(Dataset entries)
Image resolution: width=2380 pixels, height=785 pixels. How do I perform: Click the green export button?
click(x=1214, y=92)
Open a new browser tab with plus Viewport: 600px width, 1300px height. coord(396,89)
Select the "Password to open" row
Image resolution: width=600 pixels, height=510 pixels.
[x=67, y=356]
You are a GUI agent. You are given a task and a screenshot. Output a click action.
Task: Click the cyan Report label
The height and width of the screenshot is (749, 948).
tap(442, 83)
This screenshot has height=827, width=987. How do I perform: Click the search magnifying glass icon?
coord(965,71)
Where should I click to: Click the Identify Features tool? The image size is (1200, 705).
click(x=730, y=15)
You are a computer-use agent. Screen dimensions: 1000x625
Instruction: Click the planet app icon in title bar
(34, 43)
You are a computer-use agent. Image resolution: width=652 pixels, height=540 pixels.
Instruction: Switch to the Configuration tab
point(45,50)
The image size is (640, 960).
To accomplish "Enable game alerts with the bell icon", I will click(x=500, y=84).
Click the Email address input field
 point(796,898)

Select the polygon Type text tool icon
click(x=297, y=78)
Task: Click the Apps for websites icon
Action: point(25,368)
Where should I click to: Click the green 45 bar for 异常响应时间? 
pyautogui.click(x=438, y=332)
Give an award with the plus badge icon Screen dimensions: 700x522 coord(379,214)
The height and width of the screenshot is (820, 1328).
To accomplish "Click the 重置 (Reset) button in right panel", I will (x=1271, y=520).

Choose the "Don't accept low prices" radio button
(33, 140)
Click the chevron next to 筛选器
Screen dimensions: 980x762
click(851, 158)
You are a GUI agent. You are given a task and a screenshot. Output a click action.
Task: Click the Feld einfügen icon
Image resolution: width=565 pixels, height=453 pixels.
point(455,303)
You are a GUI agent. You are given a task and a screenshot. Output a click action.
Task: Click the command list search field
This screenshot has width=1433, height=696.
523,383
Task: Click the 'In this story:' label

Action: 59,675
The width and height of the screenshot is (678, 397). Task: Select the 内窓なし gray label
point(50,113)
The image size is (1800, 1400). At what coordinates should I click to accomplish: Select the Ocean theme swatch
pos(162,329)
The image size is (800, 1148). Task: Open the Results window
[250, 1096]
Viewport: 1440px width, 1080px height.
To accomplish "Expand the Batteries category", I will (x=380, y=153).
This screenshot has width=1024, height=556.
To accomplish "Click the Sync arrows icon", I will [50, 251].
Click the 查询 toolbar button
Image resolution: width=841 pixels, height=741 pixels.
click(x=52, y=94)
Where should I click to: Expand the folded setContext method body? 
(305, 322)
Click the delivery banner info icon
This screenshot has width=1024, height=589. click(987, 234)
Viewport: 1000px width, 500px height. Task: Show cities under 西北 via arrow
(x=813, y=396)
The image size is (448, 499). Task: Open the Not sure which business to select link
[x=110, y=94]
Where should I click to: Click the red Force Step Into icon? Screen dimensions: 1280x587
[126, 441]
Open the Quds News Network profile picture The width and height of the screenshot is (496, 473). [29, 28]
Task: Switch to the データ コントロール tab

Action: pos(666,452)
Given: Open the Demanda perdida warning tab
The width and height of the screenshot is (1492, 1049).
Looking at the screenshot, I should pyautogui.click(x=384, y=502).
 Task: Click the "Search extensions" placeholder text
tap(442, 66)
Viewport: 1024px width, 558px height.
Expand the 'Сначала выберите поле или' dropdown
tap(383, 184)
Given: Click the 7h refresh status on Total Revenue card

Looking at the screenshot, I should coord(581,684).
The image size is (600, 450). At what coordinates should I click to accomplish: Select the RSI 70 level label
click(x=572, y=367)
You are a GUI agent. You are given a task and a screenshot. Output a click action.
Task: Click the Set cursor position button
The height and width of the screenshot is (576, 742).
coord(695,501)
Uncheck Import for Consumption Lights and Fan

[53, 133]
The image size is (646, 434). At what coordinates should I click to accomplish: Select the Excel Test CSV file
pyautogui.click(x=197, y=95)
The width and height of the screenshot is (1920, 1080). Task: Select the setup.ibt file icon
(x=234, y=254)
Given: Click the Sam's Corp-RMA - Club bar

What is expected: Please print the records above exactly from their first line. End with the line containing "You are a computer-use agent. Screen", and include it.

Exercise result:
Image resolution: width=2380 pixels, height=785 pixels. How do I perform: Click the green export button?
click(x=1214, y=92)
Open a new browser tab with plus Viewport: 600px width, 1300px height. coord(396,89)
Select the "Password to open" row
Image resolution: width=600 pixels, height=510 pixels.
[x=67, y=356]
You are a GUI agent. You are given a task and a screenshot. Output a click action.
Task: Click the cyan Report label
The height and width of the screenshot is (749, 948).
tap(442, 83)
This screenshot has height=827, width=987. How do I perform: Click the search magnifying glass icon?
coord(965,71)
Where should I click to: Click the Identify Features tool? The image size is (1200, 705).
click(x=730, y=15)
You are a computer-use agent. Screen dimensions: 1000x625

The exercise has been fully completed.